- [Dataset extract]
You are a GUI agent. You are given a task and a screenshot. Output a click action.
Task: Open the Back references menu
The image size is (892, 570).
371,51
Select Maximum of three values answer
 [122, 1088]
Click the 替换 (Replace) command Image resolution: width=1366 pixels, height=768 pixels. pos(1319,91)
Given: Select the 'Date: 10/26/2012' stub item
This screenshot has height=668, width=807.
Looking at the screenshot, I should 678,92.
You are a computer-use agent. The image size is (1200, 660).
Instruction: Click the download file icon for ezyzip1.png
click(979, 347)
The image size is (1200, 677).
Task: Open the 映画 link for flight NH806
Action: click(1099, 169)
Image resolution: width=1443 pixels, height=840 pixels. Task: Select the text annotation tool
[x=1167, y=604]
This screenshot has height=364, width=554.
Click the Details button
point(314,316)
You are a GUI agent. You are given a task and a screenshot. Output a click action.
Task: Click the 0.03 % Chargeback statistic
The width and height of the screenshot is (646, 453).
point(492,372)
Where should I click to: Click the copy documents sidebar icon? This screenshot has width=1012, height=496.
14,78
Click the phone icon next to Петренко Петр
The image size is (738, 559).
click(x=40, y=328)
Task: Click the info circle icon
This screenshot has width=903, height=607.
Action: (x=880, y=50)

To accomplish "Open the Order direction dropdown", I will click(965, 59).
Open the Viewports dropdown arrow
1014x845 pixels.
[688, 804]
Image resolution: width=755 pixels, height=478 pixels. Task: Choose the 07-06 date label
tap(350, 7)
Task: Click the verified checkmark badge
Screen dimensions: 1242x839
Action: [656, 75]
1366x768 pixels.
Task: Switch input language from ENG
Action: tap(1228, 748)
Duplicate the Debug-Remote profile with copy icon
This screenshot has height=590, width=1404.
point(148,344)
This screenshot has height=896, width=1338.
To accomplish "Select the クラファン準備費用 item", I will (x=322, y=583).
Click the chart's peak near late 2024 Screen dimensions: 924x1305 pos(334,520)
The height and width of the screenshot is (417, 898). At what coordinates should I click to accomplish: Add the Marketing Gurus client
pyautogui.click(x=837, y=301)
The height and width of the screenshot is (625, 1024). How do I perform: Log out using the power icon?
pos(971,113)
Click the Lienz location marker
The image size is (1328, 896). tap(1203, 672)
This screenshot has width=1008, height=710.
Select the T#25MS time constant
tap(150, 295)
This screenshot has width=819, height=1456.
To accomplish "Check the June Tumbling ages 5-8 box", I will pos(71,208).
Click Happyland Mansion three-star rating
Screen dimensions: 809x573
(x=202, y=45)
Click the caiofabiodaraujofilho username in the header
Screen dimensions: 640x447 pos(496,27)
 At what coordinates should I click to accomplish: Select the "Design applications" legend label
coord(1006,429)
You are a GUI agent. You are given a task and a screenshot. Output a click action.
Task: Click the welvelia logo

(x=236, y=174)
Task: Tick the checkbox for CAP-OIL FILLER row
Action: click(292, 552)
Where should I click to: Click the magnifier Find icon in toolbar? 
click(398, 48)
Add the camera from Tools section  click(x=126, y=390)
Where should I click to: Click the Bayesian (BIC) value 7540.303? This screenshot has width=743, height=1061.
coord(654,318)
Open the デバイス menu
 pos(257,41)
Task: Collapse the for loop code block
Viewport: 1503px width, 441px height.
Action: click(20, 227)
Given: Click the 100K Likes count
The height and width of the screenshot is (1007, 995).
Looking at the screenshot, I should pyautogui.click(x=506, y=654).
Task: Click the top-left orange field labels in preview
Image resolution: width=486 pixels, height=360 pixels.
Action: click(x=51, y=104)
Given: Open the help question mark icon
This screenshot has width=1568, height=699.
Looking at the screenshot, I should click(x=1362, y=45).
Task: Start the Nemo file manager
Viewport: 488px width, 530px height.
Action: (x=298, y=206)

- [Task] The data must be output in full, exactly as given.

- [Completed task]
You are a GUI agent. You are given a task and a screenshot. Output a click action.
Task: Open the Back references menu
The image size is (892, 570).
371,51
Select Maximum of three values answer
 [122, 1088]
Click the 替换 (Replace) command Image resolution: width=1366 pixels, height=768 pixels. pos(1319,91)
Given: Select the 'Date: 10/26/2012' stub item
This screenshot has height=668, width=807.
Looking at the screenshot, I should 678,92.
You are a computer-use agent. The image size is (1200, 660).
Instruction: Click the download file icon for ezyzip1.png
click(979, 347)
The image size is (1200, 677).
Task: Open the 映画 link for flight NH806
Action: click(1099, 169)
Image resolution: width=1443 pixels, height=840 pixels. Task: Select the text annotation tool
[x=1167, y=604]
This screenshot has height=364, width=554.
Click the Details button
point(314,316)
You are a GUI agent. You are given a task and a screenshot. Output a click action.
Task: Click the 0.03 % Chargeback statistic
The width and height of the screenshot is (646, 453).
point(492,372)
Where should I click to: Click the copy documents sidebar icon? This screenshot has width=1012, height=496.
14,78
Click the phone icon next to Петренко Петр
The image size is (738, 559).
click(x=40, y=328)
Task: Click the info circle icon
This screenshot has width=903, height=607.
Action: (x=880, y=50)

To accomplish "Open the Order direction dropdown", I will click(965, 59).
Open the Viewports dropdown arrow
1014x845 pixels.
[688, 804]
Image resolution: width=755 pixels, height=478 pixels. Task: Choose the 07-06 date label
tap(350, 7)
Task: Click the verified checkmark badge
Screen dimensions: 1242x839
Action: [656, 75]
1366x768 pixels.
Task: Switch input language from ENG
Action: tap(1228, 748)
Duplicate the Debug-Remote profile with copy icon
This screenshot has height=590, width=1404.
point(148,344)
This screenshot has height=896, width=1338.
To accomplish "Select the クラファン準備費用 item", I will (x=322, y=583).
Click the chart's peak near late 2024 Screen dimensions: 924x1305 pos(334,520)
The height and width of the screenshot is (417, 898). At what coordinates should I click to accomplish: Add the Marketing Gurus client
pyautogui.click(x=837, y=301)
The height and width of the screenshot is (625, 1024). How do I perform: Log out using the power icon?
pos(971,113)
Click the Lienz location marker
The image size is (1328, 896). tap(1203, 672)
This screenshot has width=1008, height=710.
Select the T#25MS time constant
tap(150, 295)
This screenshot has width=819, height=1456.
To accomplish "Check the June Tumbling ages 5-8 box", I will pos(71,208).
Click Happyland Mansion three-star rating
Screen dimensions: 809x573
(x=202, y=45)
Click the caiofabiodaraujofilho username in the header
Screen dimensions: 640x447 pos(496,27)
 At what coordinates should I click to accomplish: Select the "Design applications" legend label
coord(1006,429)
You are a GUI agent. You are given a task and a screenshot. Output a click action.
Task: Click the welvelia logo

(x=236, y=174)
Task: Tick the checkbox for CAP-OIL FILLER row
Action: click(292, 552)
Where should I click to: Click the magnifier Find icon in toolbar? 
click(398, 48)
Add the camera from Tools section  click(x=126, y=390)
Where should I click to: Click the Bayesian (BIC) value 7540.303? This screenshot has width=743, height=1061.
coord(654,318)
Open the デバイス menu
 pos(257,41)
Task: Collapse the for loop code block
Viewport: 1503px width, 441px height.
Action: click(20, 227)
Given: Click the 100K Likes count
The height and width of the screenshot is (1007, 995).
Looking at the screenshot, I should pyautogui.click(x=506, y=654).
Task: Click the top-left orange field labels in preview
Image resolution: width=486 pixels, height=360 pixels.
Action: click(x=51, y=104)
Given: Open the help question mark icon
This screenshot has width=1568, height=699.
Looking at the screenshot, I should click(x=1362, y=45).
Task: Start the Nemo file manager
Viewport: 488px width, 530px height.
Action: (x=298, y=206)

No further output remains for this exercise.